Of course, back in February of this year, Otway's subsequent tour of New Zealand was impacted by a natural disaster, Cyclone Gabrielle, which ultimately meant that he had to cancel a couple of appearances, something he hates to do. That's why he decided to re-book a tour of the area, and why he's stopping over here again, with a bit of a better venue lined up (again with the aid of Gary Topp and a few of us who were at the Toby's show). The November 4th gig at LanaLou's has a cancellation of its own, in that Murray Acton of the Dayglo Abortions had originally been slated to round out the bill; he has to go back into hospital to deal with some of the leftovers of his recent cancer ordeal, so taking his place will be Stephen Hamm: Theremin Man. Which in a way is perfect, because Otway will also be packing his Theremin. There is discussion of a Theremin duet or duel or such (Otway has something in mind, he tells me; I can't wait to see what).  

Otway in North Vancouver

And if Otway isn't really a punk, he did (and does) have a trailblazing, punklike, DIY attitude: his first single, of "Misty Mountain" and "Gypsy," released in 1972, on CRS Records, was actually a self-release -- a very uncommon practice at the time; though they make it seem like a label, CRS is just the company -- County Recording Service -- where Otway (and Barrett, though he is not credited) got it pressed (a single copy is on sale on Discogs as I write this; with shipping, it would come to just over $108 Canadian dollars). The single came to the attention of famed DJ John Peel, giving Otway and Barrett "a bit of an early start. He was always looking out for new acts, and he picked up on the fact that there was this strange record that came out of Aylesbury that the artists had produced themselves, and it started playing on a major radio station, on the BBC. And then Pete Townshend got to hear of it, and that was a huge first step, to be a 20 year old, and Pete Townshend is producing some tracks for you... it's a great start!"

Was Otway punk rock before there was punk rock, then? "As I've said before, being shocking and playing badly suddenly became fashionable and caught up with us. But we'd been doing it for years! The problem is, a few years later, it became unfashionable, and we were still being shocking and playing badly."

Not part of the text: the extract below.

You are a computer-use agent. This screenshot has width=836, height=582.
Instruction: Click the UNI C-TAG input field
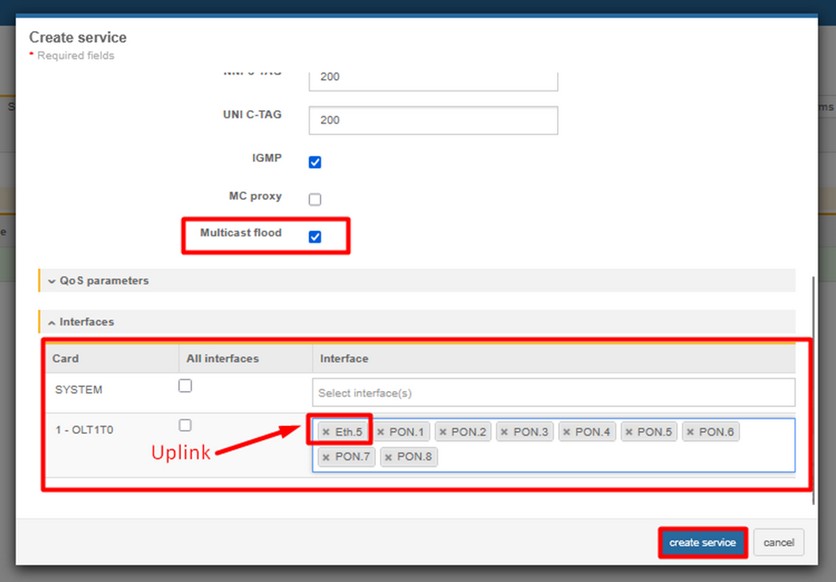432,120
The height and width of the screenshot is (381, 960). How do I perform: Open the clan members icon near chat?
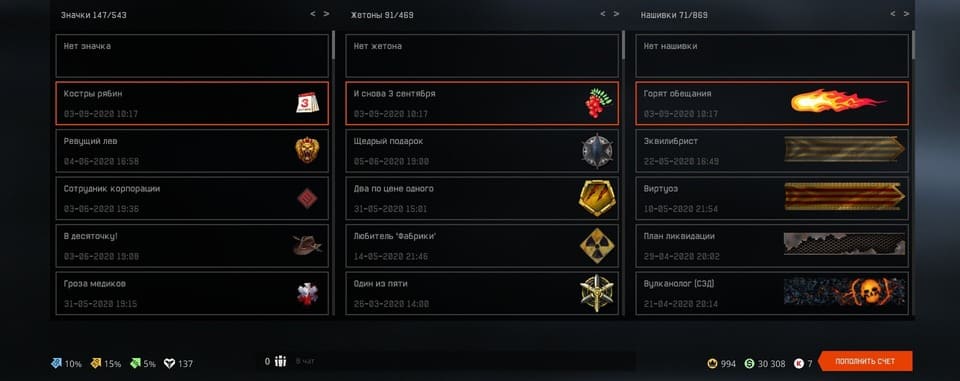(x=280, y=361)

John Otway plays LanaLou's on November 4th -- Facebook page here, Eventbrite here.  Contrary to previous reports, doors will be at 8 and the show will start closer to 9ish. Murray Acton will not be present; Stephen Hamm: Theremin Man (subject of a live review at LanaLou's on this very blog) will start the night, followed by a set from the Minimalist Jug Band, then a full! set! from Otway starting off sometime around 10:30. Not exactly sure what Hamm and Otway will have in mind, but you can likely expect some interaction -- both men are amenable!